In Uber Technologies Inc. v. Heller (SCC, 2020) the Supreme Court of Canada considers whether an arbitration agreement was unconscionable [para 53-91]. It is essential current reading for anyone concerned with unconscionability, and it's root doctrines 'inequality of bargaining power' and 'improvident bargains'.
Within the case, this unconscionability exploration is done for purposes of - successively: (1) deciding whether the Canadian courts could (2) decide whether they or a foreign arbitrator could (3) decide who had jurisdiction to (4) decide whether the arbitration agreement was valid. And of course, incidentally, it also decides whether the arbitration agreement was itself valid (I think I've got that right, this is a messy,messy area of law that I hope the Supreme Court will want to revisit later.)
The court finds the arbitration agreements to be unconscionable, and the factors it looks to are relevant as examples:
[92] This brings us to the appeal before us and whether Mr. Heller’s arbitration clause with Uber is unconscionable.

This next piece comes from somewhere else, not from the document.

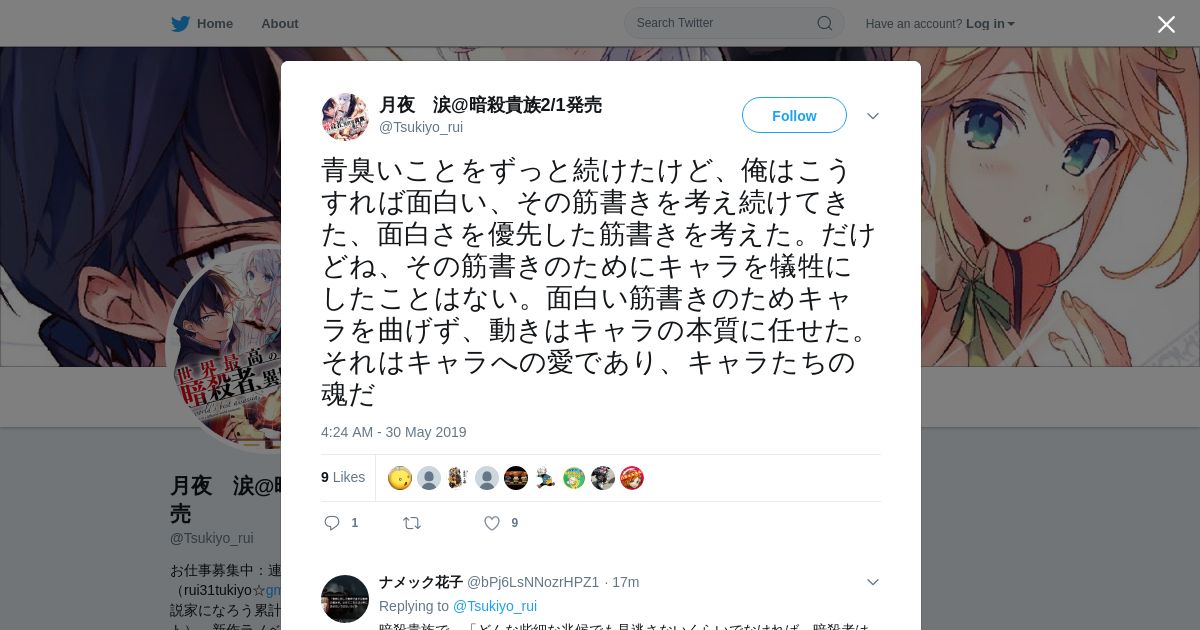The height and width of the screenshot is (630, 1200).
Task: Click the last red liker avatar
Action: [x=632, y=478]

[93] There was clearly inequality of bargaining power between Uber and Mr. Heller. The arbitration agreement was part of a standard form contract. Mr. Heller was powerless to negotiate any of its terms. His only contractual option was to accept or reject it. There was a significant gulf in sophistication between Mr. Heller, a food deliveryman in Toronto, and Uber, a large multinational corporation. The arbitration agreement, moreover, contains no information about the costs of mediation and arbitration in the Netherlands. A person in Mr. Heller’s position could not be expected to appreciate the financial and legal implications of agreeing to arbitrate under ICC Rules or under Dutch law. Even assuming that Mr. Heller was the rare fellow who would have read through the contract in its entirety before signing it, he would have had no reason to suspect that behind an innocuous reference to mandatory mediation “under the International Chamber of Commerce Mediation Rules” that could be followed by “arbitration under the Rules of Arbitration of the International Chamber of Commerce”, there lay a US$14,500 hurdle to relief. Exacerbating this situation is that these Rules were not attached to the contract, and so Mr. Heller would have had to search them out himself.

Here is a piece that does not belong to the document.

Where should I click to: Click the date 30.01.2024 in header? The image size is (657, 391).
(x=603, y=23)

[94] The improvidence of the arbitration clause is also clear. The mediation and arbitration processes require US$14,500 in up-front administrative fees. This amount is close to Mr. Heller’s annual income and does not include the potential costs of travel, accommodation, legal representation or lost wages. The costs are disproportionate to the size of an arbitration award that could reasonably have been foreseen when the contract was entered into. The arbitration agreement also designates the law of the Netherlands as the governing law and Amsterdam as the “place” of the arbitration. This gives Mr. Heller and other Uber drivers in Ontario the clear impression that they have little choice but to travel at their own expense to the Netherlands to individually pursue claims against Uber through mandatory mediation and arbitration in Uber’s home jurisdiction. Any representations to the arbitrator, including about the location of the hearing, can only be made after the fees have been paid.

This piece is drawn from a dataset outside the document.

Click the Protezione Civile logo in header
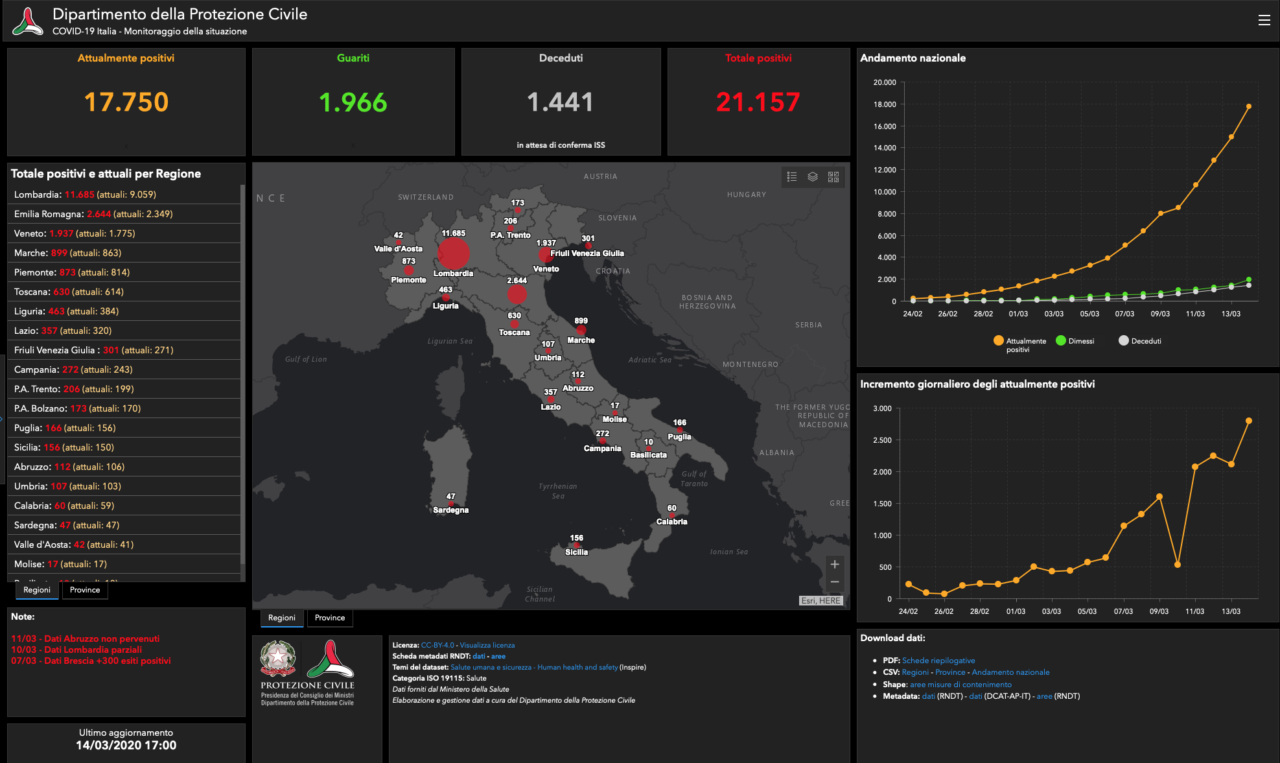 click(x=27, y=20)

[95] The arbitration clause, in effect, modifies every other substantive right in the contract such that all rights that Mr. Heller enjoys are subject to the apparent precondition that he travel to Amsterdam,[7] initiate an arbitration by paying the required fees and receive an arbitral award that establishes a violation of this right. It is only once these preconditions are met that Mr. Heller can get a court order to enforce his substantive rights under the contract. Effectively, the arbitration clause makes the substantive rights given by the contract unenforceable by a driver against Uber. No reasonable person who had understood and appreciated the implications of the arbitration clause would have agreed to it.

[96] We add that the unconscionability of the arbitration clause can be considered separately from that of the contract as a whole. As explained in Bremer Vulkan Schiffbau und Maschinenfabrik v. South India Shipping Corporation Ltd., [1981] A.C. 909 (H.L.), an arbitration agreement “constitutes a self-contained contract collateral or ancillary to the [main] agreement” (p. 980; see also p. 998, per Lord Scarman). Further support comes from the severability clause of the Uber Rasier and Uber Portier agreements, and s. 17(2) of the AA.[8]

[97] Respect for arbitration is based on it being a cost-effective and efficient method of resolving disputes. When arbitration is realistically unattainable, it amounts to no dispute resolution mechanism at all. As our colleague Justice Brown notes, under the arbitration clause, “Mr. Heller, and only Mr. Heller, would experience undue hardship in attempting to advance a claim against Uber, regardless of the claim’s legal merit” (para. 136). The arbitration clause is the only way Mr. Heller can vindicate his rights under the contract, but arbitration is out of reach for him and other drivers in his position. His contractual rights are, as a result, illusory.

[98] Based on both the disadvantages faced by Mr. Heller in his ability to protect his bargaining interests and on the unfair terms that resulted, the arbitration clause is unconscionable and therefore invalid.
. Swampillai v. Royal & Sun Alliance Insurance Company of Canada

In Swampillai v. Royal & Sun Alliance Insurance Company of Canada (Ont CA, 2019) the Court of Appeal set out these basic elements of unconscionability:
[6] At para. 38 of Titus, this court endorsed four elements necessary for unconscionability:

1. a grossly unfair and improvident transaction;

2. the victim's lack of independent legal advice or other suitable advice;

3. an overwhelming imbalance in bargaining power caused by the victim's ignorance of business, illiteracy, ignorance of the language of the bargain, blindness, deafness, illness, senility, or similar disability; and

4. the other party knowingly taking advantage of this vulnerability.
. Redstone Enterprises Ltd. v. Simple Technology Inc.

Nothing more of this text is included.